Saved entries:
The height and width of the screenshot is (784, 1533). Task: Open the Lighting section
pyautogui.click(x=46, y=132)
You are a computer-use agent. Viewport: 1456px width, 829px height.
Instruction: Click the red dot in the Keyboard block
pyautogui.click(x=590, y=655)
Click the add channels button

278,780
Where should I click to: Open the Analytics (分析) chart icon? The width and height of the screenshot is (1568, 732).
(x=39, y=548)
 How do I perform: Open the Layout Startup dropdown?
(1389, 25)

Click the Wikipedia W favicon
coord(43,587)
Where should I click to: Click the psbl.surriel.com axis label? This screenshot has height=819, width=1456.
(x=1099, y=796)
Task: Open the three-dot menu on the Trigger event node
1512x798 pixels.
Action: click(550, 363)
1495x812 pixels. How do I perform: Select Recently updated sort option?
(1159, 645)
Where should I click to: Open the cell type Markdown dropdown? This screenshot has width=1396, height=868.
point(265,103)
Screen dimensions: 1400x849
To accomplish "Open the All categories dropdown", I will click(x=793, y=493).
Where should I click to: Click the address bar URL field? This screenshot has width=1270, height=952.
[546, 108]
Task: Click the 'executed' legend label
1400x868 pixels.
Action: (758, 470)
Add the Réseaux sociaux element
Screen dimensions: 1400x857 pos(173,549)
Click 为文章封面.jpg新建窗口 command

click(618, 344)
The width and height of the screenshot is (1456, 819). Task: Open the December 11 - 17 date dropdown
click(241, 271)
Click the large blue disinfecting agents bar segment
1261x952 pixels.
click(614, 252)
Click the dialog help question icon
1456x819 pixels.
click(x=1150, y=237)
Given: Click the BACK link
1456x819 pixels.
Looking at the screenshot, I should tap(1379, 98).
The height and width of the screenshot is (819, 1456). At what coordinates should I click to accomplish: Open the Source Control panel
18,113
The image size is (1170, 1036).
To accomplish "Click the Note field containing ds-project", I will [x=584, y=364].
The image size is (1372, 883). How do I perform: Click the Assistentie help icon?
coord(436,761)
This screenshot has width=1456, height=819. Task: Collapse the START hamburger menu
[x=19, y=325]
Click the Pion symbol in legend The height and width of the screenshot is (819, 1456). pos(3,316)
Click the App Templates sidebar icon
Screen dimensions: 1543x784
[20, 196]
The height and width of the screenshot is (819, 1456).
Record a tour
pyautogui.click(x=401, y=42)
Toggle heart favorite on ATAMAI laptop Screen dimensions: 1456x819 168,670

THE TASK: Look over the entries above and count the lines where the word "will" appears, then report only that count.

RESPONSE TO THIS TASK: 2